_抜粋:_
┌────────

あなたがいい女になるということも、まったく同じ。かけがえのない瞬間に触れる、そんな恋愛をすることもまったく同じ。自分で手探りするしかないんだよ。僕はあれこれ、説教臭い口出しをするけど(いつも反省してる、実は)、それでも結局のところは、あなたが手探りで掴んでいくしかないわけだ。
だから結局、そういう難しいことに、自分は向かうのかどうかという、そこの緊張感だけが問題になる。とりあえず時代の風潮を犯人にして、この時代では誰もが焦っているということにして言うけれど、そもそもこんな難しいことに挑もうというのに、冷や汗をかいて向き合うということができない人がとても多い。なんというかね、先月好きになった相手と、今月付き合って、来月には夢のような時間を過ごして、来年にはハネムーンに行きたい、というような人が多いわけだ。そんなインスタントなことが本当にできると思う? もしできたとしたら、それはよく出来た完全なニセモノだよ。そのときはドラマティックに感じられるかもしれないけれど、しばらくしたらすぐに忘れる。

└────────

_データ記録:_
┌────────

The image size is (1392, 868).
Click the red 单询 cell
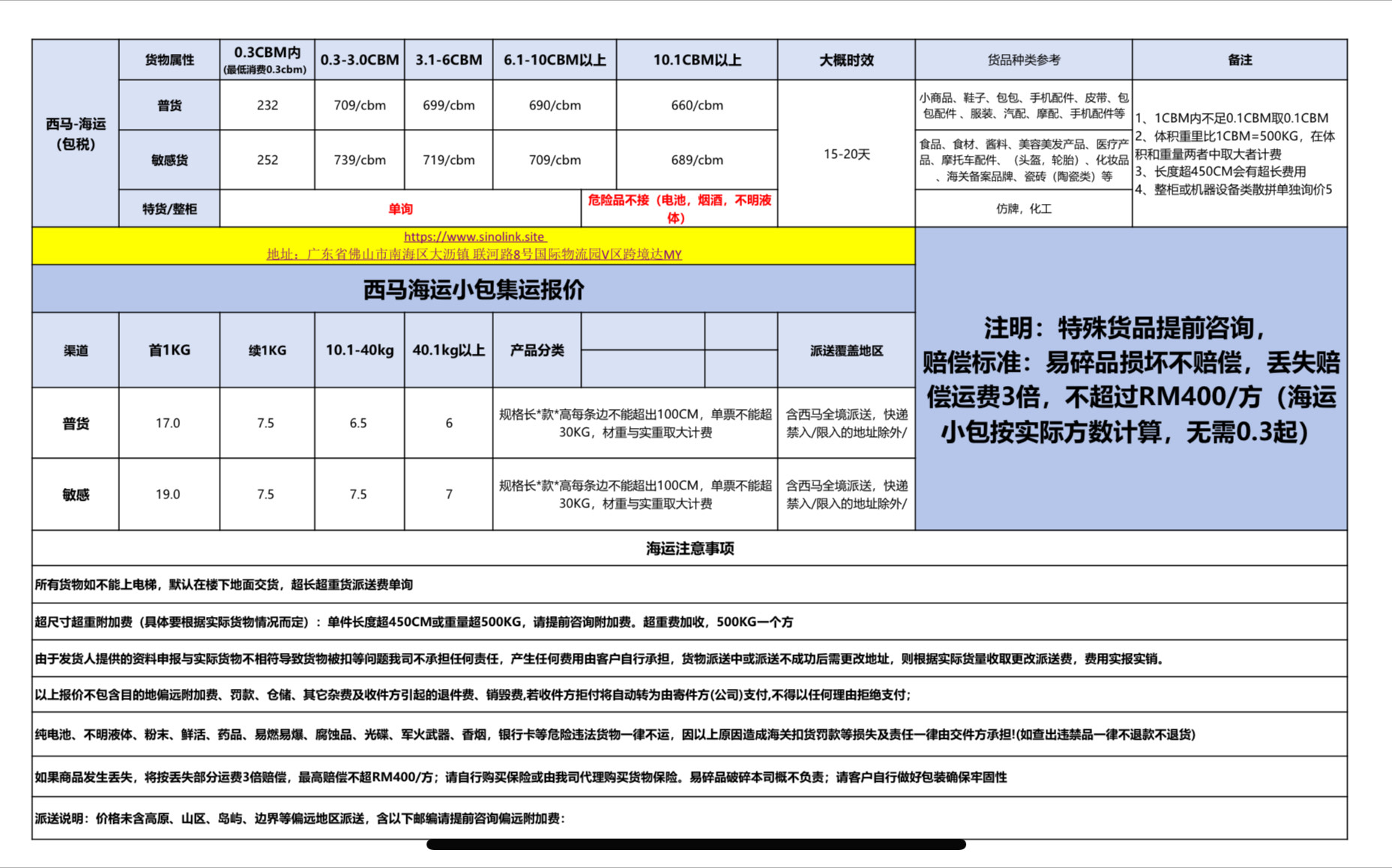pos(400,209)
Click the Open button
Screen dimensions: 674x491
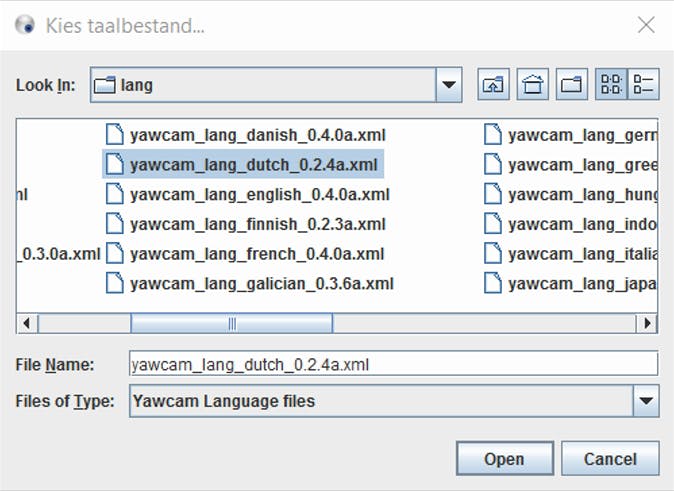(x=504, y=459)
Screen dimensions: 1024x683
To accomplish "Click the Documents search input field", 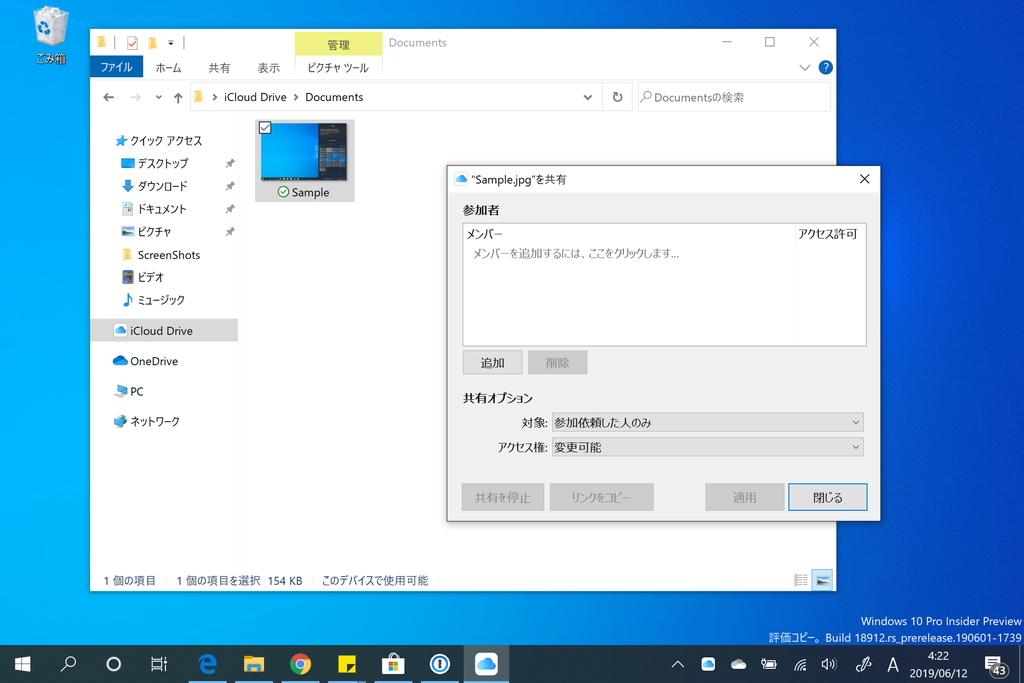I will [x=733, y=96].
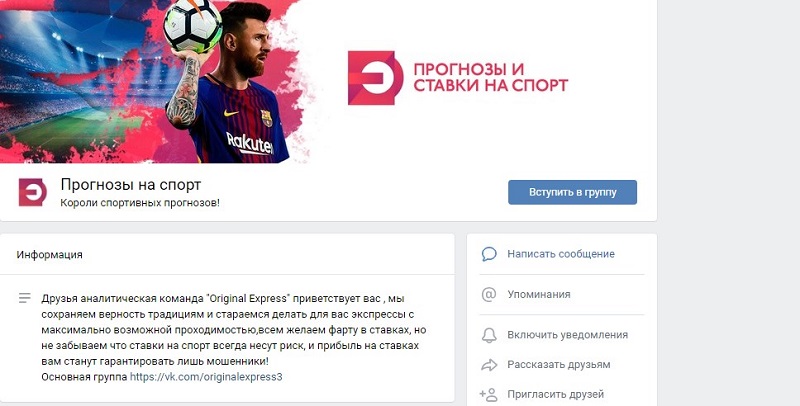Click the speech bubble message icon
This screenshot has width=800, height=406.
[489, 254]
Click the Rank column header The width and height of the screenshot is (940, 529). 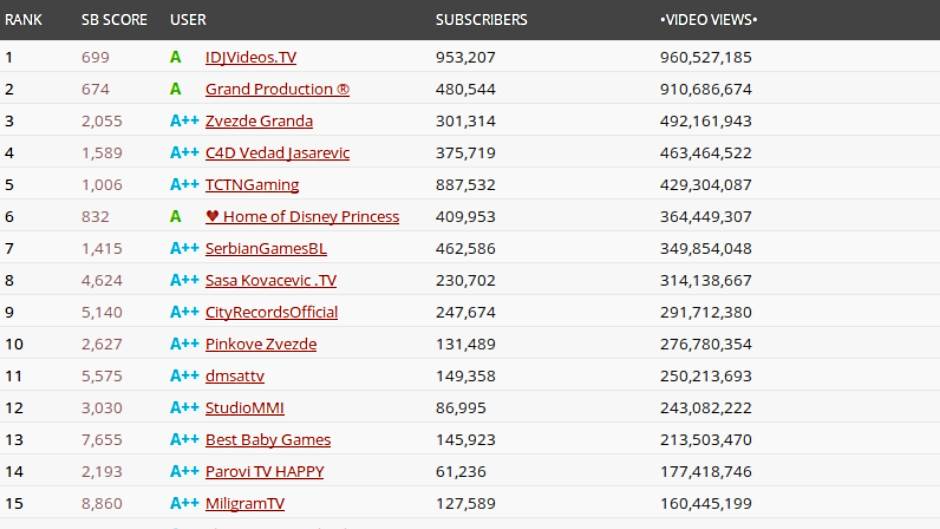coord(24,20)
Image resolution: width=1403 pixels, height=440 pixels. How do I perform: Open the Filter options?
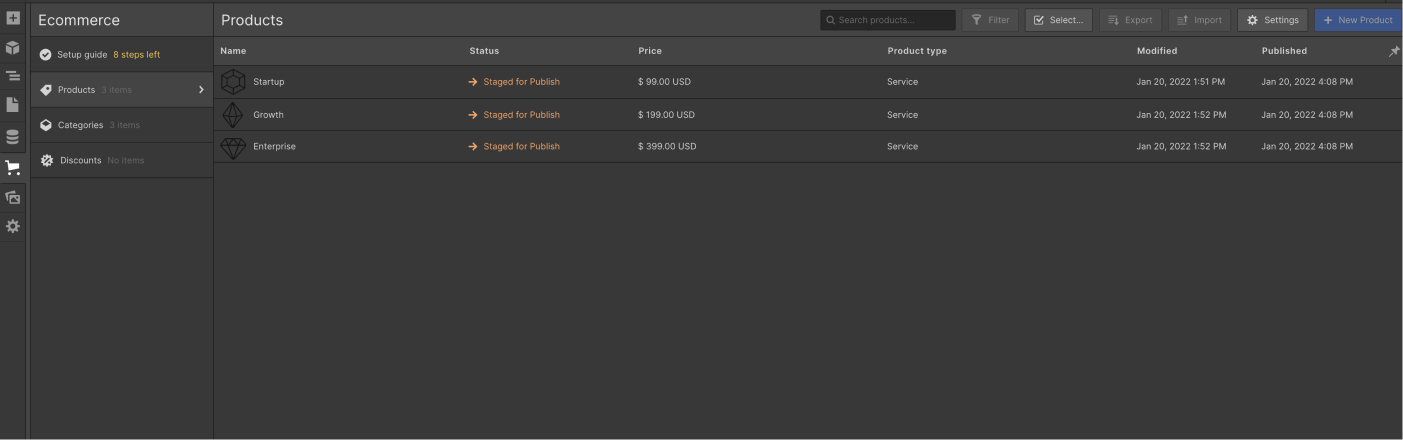pos(990,20)
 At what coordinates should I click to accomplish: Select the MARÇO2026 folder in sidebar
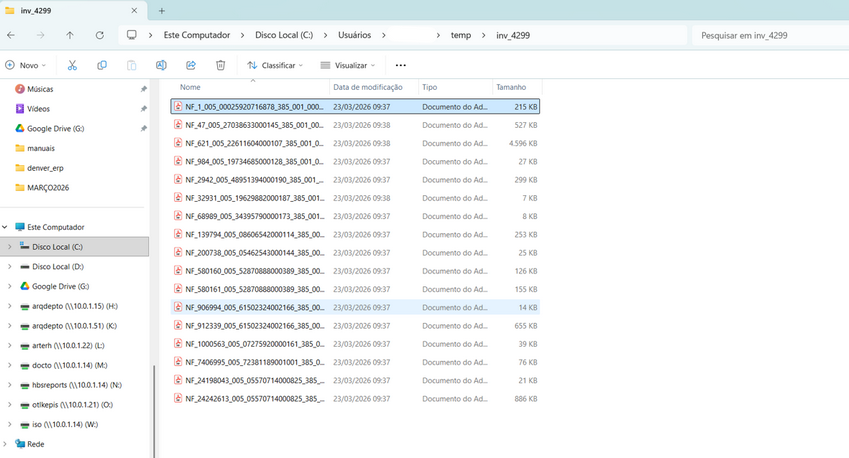point(48,187)
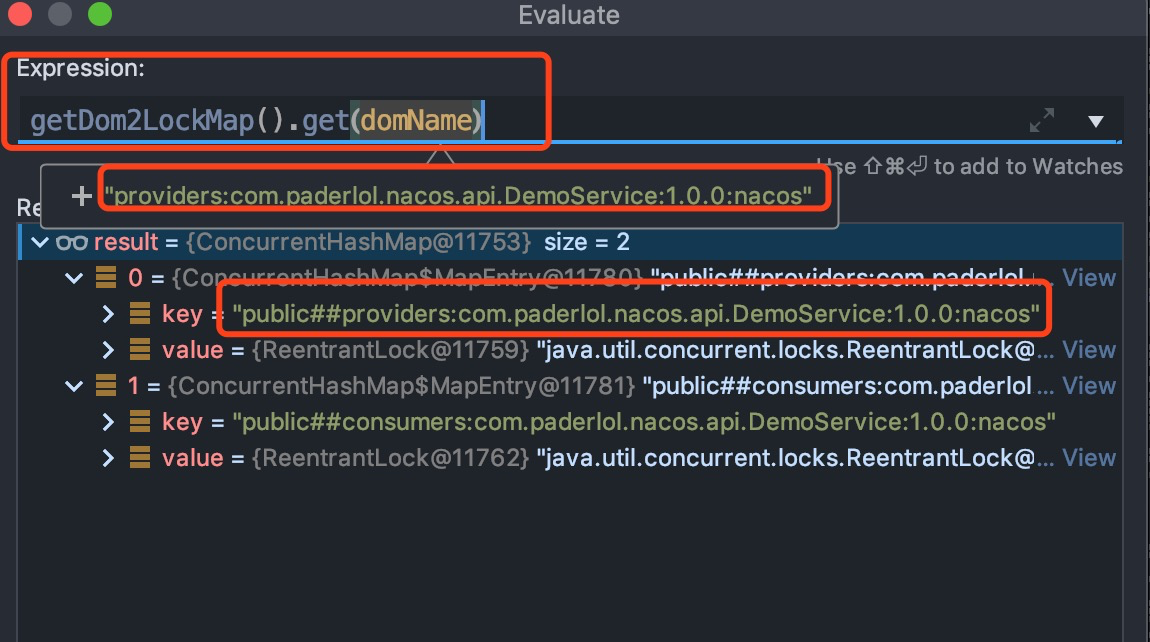Click the field icon beside key at entry 0
The image size is (1150, 642).
tap(139, 313)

└────────

_課題:_ 抜粋によると、インスタントな恋愛がもしできたとしたら、それは何だとされていますか。 これらの記録は別の出典から取られたものです。

_回答:_ よく出来た完全なニセモノです。